## EXERCISE DETAILS
Take the entries below and print only the lines from the one with "財務資訊 (24, 1673)" through the one with "圖書資訊查詢系統 (34, 2159)", exactly as they stand, both ends included.

━━ DATA SECTION

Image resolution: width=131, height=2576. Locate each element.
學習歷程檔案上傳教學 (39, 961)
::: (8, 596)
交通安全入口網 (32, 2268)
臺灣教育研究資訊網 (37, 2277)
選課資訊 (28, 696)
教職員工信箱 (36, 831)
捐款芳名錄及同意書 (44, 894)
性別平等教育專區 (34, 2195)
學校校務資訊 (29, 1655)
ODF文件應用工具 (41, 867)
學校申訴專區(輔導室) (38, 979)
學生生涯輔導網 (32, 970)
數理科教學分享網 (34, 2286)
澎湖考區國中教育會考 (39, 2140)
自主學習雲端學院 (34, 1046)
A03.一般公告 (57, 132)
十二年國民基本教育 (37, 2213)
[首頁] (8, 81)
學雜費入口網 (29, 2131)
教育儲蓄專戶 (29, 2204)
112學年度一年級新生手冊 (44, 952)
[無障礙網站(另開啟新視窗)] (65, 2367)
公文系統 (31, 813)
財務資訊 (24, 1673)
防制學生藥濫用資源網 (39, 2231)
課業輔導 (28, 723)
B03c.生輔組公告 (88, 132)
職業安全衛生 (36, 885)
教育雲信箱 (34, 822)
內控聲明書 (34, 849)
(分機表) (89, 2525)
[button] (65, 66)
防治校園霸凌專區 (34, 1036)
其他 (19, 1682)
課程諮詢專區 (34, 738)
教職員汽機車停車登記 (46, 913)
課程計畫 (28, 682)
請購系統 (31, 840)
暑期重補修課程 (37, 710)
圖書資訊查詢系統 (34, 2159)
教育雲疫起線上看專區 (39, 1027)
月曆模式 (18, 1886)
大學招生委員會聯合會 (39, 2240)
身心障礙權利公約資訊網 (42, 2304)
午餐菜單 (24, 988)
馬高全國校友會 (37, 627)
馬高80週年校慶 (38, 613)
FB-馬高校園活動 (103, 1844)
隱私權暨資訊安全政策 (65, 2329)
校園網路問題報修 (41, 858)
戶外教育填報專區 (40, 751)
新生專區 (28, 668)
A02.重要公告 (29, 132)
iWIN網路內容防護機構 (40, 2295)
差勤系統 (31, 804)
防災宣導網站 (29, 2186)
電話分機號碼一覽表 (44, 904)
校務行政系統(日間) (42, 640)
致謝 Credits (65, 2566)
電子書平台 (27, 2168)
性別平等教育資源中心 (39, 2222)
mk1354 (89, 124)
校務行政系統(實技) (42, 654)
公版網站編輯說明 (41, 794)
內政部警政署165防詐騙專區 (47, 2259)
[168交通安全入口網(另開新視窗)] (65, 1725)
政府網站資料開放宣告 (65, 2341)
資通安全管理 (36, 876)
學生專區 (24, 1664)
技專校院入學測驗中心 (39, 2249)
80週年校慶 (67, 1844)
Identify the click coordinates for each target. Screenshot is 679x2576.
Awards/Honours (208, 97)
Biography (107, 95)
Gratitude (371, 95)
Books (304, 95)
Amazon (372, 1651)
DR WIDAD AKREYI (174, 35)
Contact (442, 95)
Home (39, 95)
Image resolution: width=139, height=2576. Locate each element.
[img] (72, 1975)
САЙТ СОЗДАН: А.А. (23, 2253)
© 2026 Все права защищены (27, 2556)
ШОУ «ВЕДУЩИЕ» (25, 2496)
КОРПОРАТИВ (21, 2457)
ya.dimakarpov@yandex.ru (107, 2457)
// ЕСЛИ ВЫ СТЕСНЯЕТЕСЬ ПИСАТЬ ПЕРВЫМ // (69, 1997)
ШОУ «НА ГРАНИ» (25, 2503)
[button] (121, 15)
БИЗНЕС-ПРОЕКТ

━━━━

## COMPLETED EXERCISE
財務資訊 (24, 1673)
防制學生藥濫用資源網 (39, 2231)
課業輔導 (28, 723)
B03c.生輔組公告 (88, 132)
職業安全衛生 (36, 885)
教育雲信箱 (34, 822)
內控聲明書 (34, 849)
(分機表) (89, 2525)
[button] (65, 66)
防治校園霸凌專區 (34, 1036)
其他 (19, 1682)
課程諮詢專區 (34, 738)
教職員汽機車停車登記 (46, 913)
課程計畫 (28, 682)
請購系統 (31, 840)
暑期重補修課程 (37, 710)
圖書資訊查詢系統 (34, 2159)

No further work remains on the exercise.